Withdrawal from the common fisheries policy is an opportunity for the UK to review fisheries management practices and develop a management regime tailored to the United Kingdom. It is also an opportunity for the United Kingdom to address concerns regarding the current fisheries management regime and to reflect the needs and interests of coastal communities, the wider marine environment and the industry. However, this will need enforcement and monitoring. Therefore, my question to the Minister is: how will the Government resource the policing of the UK zone waters?

I finish where I began with science and the fishermen. As we have just heard, our UK domestic production consists of 451,000 tonnes of fish landed by UK vessels into UK ports, but 215,000 tonnes of fish is produced by United Kingdom aquaculture producers—back to the lobsters. It is amazing to see how much has been done through scientists and fishermen working together. We will do better and better at this but we still need monitoring and enforcement, as I have asked for. Will the ministry encourage this increasingly successful industry by bringing fishermen and scientists together to ensure a brighter future?
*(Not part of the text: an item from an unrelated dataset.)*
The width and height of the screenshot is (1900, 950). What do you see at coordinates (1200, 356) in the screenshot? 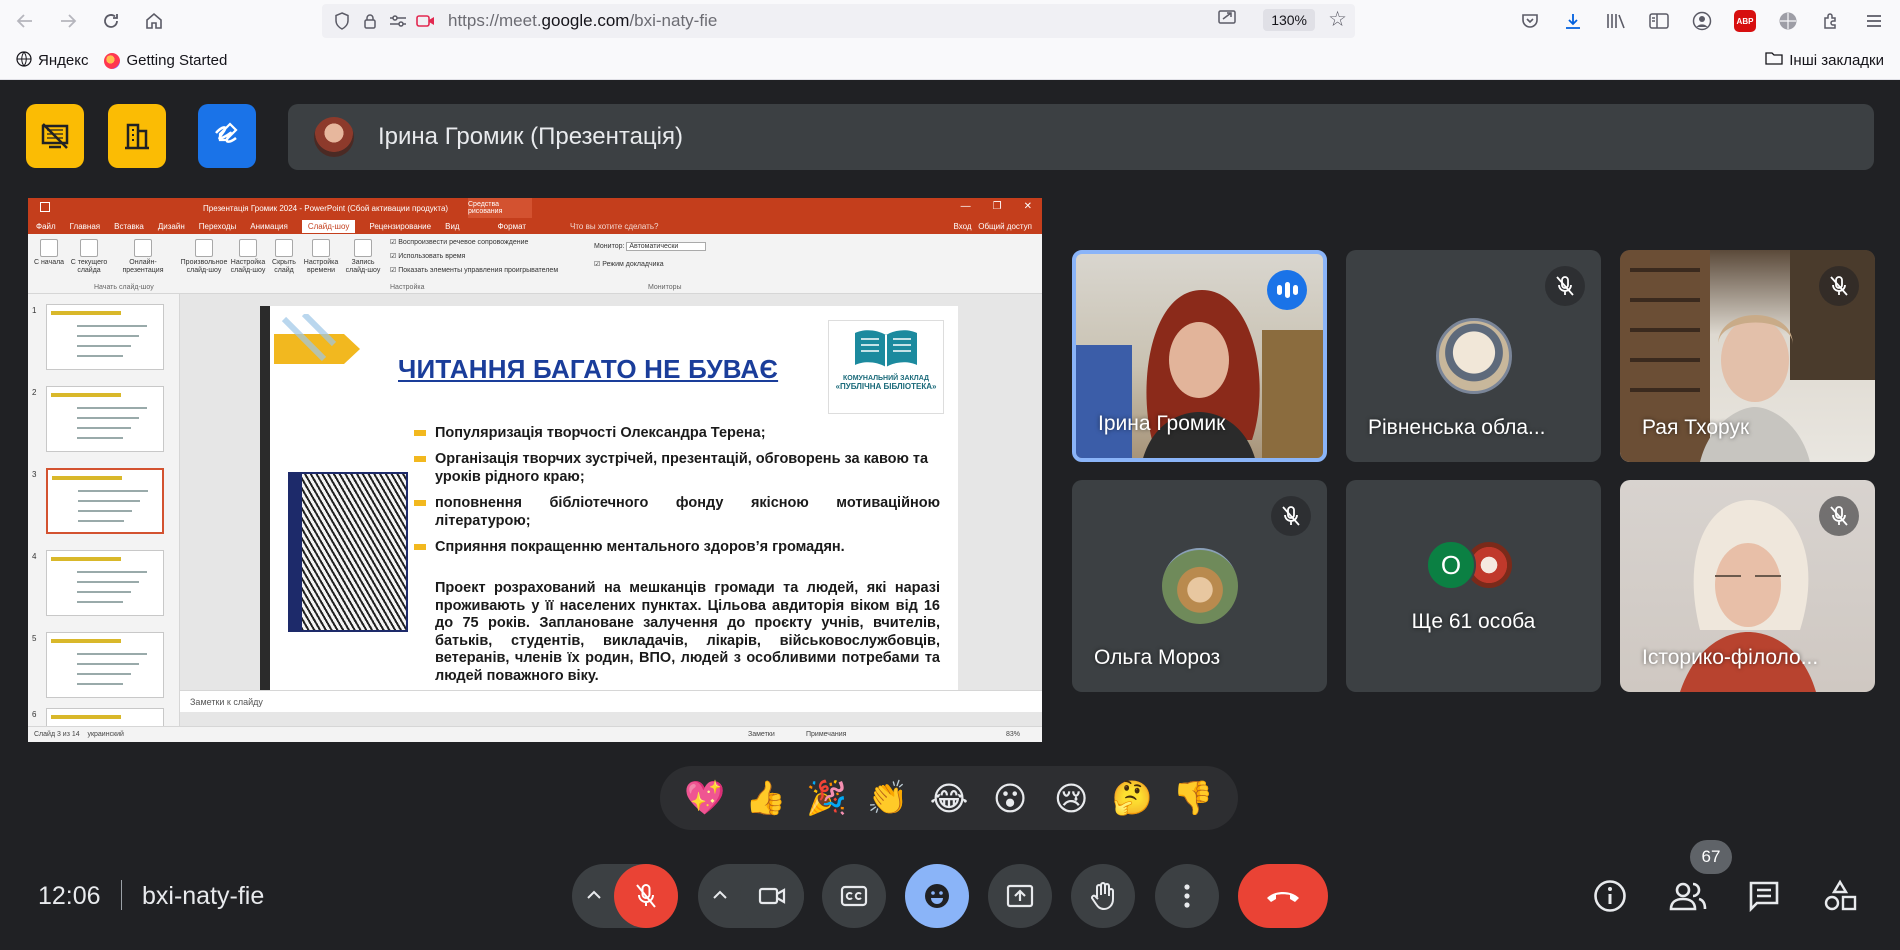
I see `participant-tile: Ірина Громик` at bounding box center [1200, 356].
Let us face it: the way they fish, there is no need for a quota.

Adam Nicolson said that the experience of evolving as an island race, with intimate contact with the waves, has had a profound effect on who we are, from love of liberty to xenophobia, practicality and propriety, our water, our common law. After never having been invaded for a thousand years, we are again to be an island race. Sink or swim, I believe we shall enjoy our freedom yet again.